HIST3502UN The Struggle for Indigenous Sovereignty in the Early American Republic
Michael Witgen, Wednesday 10:10-12:00PM
The United States was founded on Indigenous land and in conversation with Indigenous nations who shared possession to most of the territory claimed by the republic. The expansion of the U.S. beyond the original thirteen states happened in dialogue, and often in open conflict with the Native peoples of North America. This course will examine the creation and expansion of the American nation-state from the perspective of Indigenous peoples and Indigenous history. Most histories of the Republic equate the founding of the U.S. with the severance of colonial ties to Great Britain and the proceed to characterize America as a post-colonial society. We will study the U.S. as the first New World colonial power, a settler society whose very existence is deeply intertwined with the Indigenous history of North America.
HIST4842GU The City & the Archive
Manan Ahmed, Wednesday 10:10-12:00PM
How to write the city? What is an archive for writing the city?
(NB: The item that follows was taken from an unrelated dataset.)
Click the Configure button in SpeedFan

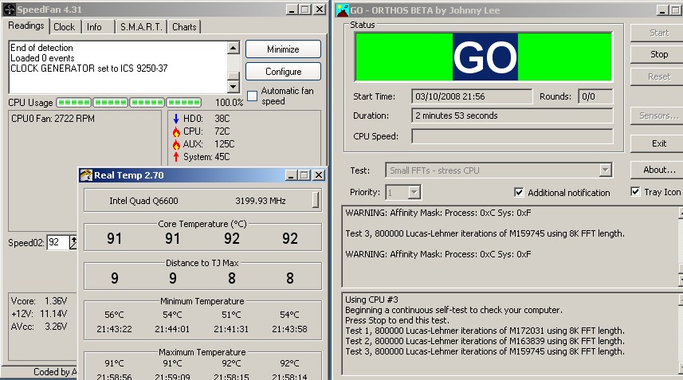[283, 72]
What liminal and marginal perspectives are available for thinking about writing the city? What is the place of the city in the global south in our historical imagination? Our attempt in this seminar is to look at the global south city from the historical and analytical perspectives of those dispossessed and marginal. Instead of ‘grand’ summations about “the Islamic City” or “Global City,” we will work meticulously to observe annotations on power that constructs cities, archives and their afterlives. The emphasis is on the city in South Asia as a particular referent though we will learn to see Cairo, New York, and Istanbul.